I’ve been trying to make small improvements to the Keyring Social Importers package (and People & Places) that I maintain, and have made a number of them over the last few weeks. Here are some details of recent updates which you may have missed:
- Improved the labels being used for each taxonomy, so that you don’t get random mentions of “tags” in the WordPress UI.
- Improved the
add_place_to_post()
method so that you can add multiple Places to a single Post. - Now exposing both the
people
andplaces
taxonomies via the REST API.
- Added a filter so that you can easily (and globally) disable downloading of full content for Instapaper articles.
- Made it easy to inject custom CSS for a specific importer.
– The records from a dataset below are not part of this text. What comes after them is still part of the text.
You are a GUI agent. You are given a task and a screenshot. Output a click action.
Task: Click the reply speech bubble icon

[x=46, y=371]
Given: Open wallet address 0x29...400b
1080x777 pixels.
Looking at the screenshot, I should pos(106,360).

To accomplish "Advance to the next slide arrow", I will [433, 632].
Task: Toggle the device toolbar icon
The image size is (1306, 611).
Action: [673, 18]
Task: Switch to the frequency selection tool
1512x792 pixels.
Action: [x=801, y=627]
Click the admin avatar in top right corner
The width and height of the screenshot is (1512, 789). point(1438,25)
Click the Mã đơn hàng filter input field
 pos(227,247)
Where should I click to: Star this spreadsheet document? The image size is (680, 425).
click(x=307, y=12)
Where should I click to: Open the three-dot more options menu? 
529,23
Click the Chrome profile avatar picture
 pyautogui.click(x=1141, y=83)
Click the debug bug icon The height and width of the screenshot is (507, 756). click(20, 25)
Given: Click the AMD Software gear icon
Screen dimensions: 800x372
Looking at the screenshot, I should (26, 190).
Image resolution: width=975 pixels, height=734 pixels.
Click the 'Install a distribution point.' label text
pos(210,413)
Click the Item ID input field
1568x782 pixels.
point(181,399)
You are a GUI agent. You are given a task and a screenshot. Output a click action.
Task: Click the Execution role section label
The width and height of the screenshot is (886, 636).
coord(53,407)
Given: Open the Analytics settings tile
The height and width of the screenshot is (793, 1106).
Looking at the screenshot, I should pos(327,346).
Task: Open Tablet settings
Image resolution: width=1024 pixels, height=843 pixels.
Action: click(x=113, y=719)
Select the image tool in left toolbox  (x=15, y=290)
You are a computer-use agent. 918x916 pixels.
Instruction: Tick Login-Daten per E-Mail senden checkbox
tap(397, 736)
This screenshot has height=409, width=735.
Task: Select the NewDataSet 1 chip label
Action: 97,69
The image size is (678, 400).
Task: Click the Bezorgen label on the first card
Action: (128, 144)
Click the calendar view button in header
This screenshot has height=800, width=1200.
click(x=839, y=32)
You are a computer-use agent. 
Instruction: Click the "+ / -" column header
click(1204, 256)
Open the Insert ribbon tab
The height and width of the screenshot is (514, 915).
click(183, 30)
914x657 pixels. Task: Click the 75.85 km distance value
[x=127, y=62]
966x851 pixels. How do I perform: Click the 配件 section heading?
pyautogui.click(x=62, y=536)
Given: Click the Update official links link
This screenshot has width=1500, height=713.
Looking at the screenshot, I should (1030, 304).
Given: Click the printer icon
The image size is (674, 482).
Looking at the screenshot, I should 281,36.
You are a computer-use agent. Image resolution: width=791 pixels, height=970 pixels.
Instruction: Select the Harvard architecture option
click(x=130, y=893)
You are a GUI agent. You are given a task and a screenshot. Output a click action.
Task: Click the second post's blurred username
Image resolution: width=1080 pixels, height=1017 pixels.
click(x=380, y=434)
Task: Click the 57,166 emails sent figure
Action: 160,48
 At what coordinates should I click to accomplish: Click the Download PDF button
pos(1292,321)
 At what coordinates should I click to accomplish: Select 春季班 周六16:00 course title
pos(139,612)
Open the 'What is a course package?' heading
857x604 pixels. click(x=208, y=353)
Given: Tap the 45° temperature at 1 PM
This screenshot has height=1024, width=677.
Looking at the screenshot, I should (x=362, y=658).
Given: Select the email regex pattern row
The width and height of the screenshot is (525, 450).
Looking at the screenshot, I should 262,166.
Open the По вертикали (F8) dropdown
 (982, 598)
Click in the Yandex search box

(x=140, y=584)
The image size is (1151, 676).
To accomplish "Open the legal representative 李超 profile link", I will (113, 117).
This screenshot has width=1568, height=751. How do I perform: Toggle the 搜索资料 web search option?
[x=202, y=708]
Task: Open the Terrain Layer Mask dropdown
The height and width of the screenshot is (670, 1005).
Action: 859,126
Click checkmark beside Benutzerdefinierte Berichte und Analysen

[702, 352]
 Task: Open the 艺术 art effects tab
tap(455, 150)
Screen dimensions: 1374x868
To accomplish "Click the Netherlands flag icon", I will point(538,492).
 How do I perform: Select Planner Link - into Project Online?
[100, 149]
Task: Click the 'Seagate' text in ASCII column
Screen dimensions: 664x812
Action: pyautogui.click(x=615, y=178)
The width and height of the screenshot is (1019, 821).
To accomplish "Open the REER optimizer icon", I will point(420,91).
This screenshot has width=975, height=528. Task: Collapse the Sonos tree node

- Added a Nest Camera service and importer. Including recent updates, it will download a snapshot from the specified camera(s) during the hour indicated, auto-tag it using the location of the camera, and also associate it with a Place if People & Places is co-installed.
- The Instagram importer now handles video posts properly, and will download the full video and embed it into your posts. Bundled a reprocessor to fix old posts, which would have previously been handled as image posts.
- Also made the Instagram importer link up People mentioned in captions (not just those who are properly tagged as being in a post).
- Fixed a bug in the Twitter importer which was mangling newlines. Added a reprocessor to fix it in old posts as well.
- Now exposing where a post was imported from in the REST API.
- Added Places support to the TripIt importer, which associates each post with Places for each airport flown through on that trip.
Keyring Social Importers has been updated in the WordPress.org plugin directory (version 1.7, or get it from Github) and you can get the latest version of People & Places from Github (still not an “official” plugin yet).
You can see most of them in action on my site, Dented Reality, which uses them to aggregate most of my online social activity. The People & Places data is not directly exposed yet, but you can see it in the REST API output.